ARBEITSAUFTRAG 1 =>
Unter welchem Titel ist Eva Hermans Entwurf der „neuen Weiblichkeit“ laut dem Textauszug als Buch erschienen?

TEXTAUSZUG =>
┏━━

Die Tränen des Muttertiers

Seit heute liegt Eva Hermans Entwurf der „neuen Weiblichkeit“ auch in Buchform vor: „Das Eva Prinzip“. Ex-Familienministerin Renate Schmidt hat es bereits gelesen – und ist entsetzt über dieses „Barbiepuppen-Weltbild“

VON RENATE SCHMIDT

In den wenigen Tagen nach meinem Urlaubsende weiß ich einiges mehr, fragt sich nur, ob ich das wissen wollte: dass sich Frau Herman nach dem früh verstorbenen Vater sehnt, nicht gestillt wurde, aber buchschreibenderweise das Stillen erfunden hat. Dass das Nicht-gestillt-worden-Sein ihre drei gescheiterten Ehen verursacht hat. Dass sie eine Terrierhündin mit zwei Welpen hat. Und nur einen Sohn, obwohl sie gerne fünf Kinder hätte und nie, niemals nicht Tagesschausprecherin hätte werden sollen, sondern am allerliebsten einen Mann und fünf Kinder zu Hause versorgt hätte.

┗━━

DATENZEILEN =>
┏━━

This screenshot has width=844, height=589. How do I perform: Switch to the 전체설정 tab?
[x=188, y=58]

┗━━
┏━━

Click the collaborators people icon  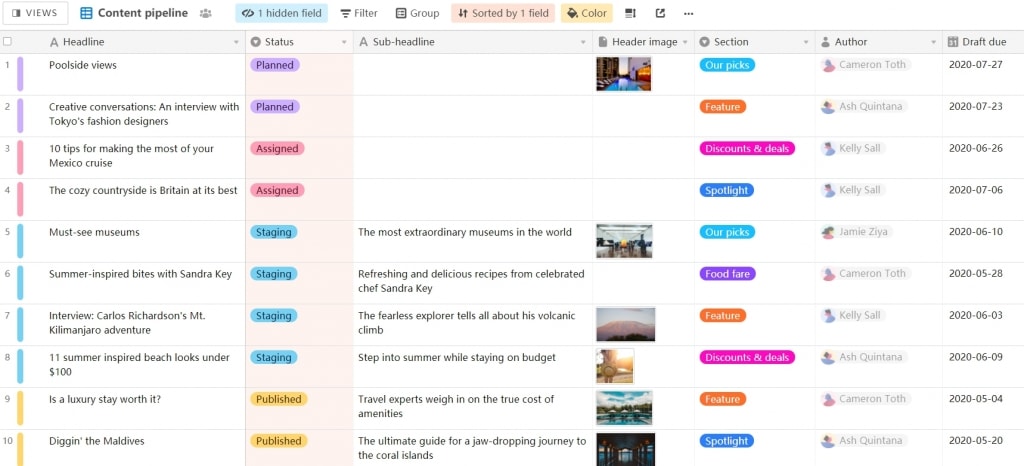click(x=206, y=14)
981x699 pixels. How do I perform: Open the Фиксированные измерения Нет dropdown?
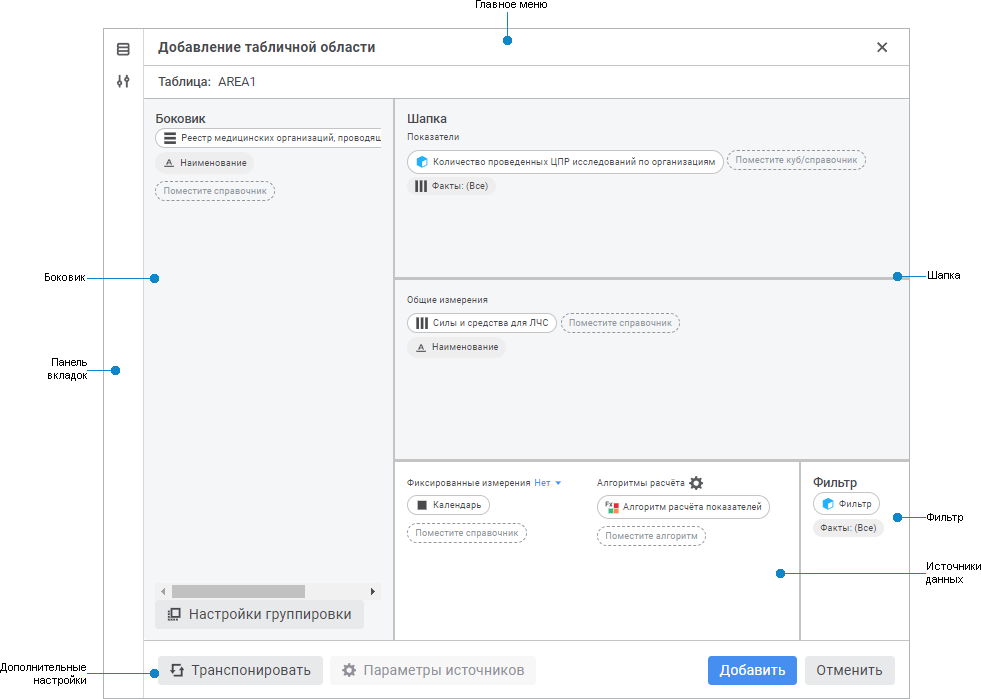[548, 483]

┗━━

ARBEITSAUFTRAG 2 =>
Schreib aus den Einträgen die Zeilen wortwörtlich ab, beginnend mit der Zeile mit „This screenshot has“ und endend mit der Zeile mit „[x=188, y=58]“, beide eingeschlossen.

VOLLSTÄNDIGE ANTWORT 1 =>
„Das Eva Prinzip“

VOLLSTÄNDIGE ANTWORT 2 =>
This screenshot has width=844, height=589. How do I perform: Switch to the 전체설정 tab?
[x=188, y=58]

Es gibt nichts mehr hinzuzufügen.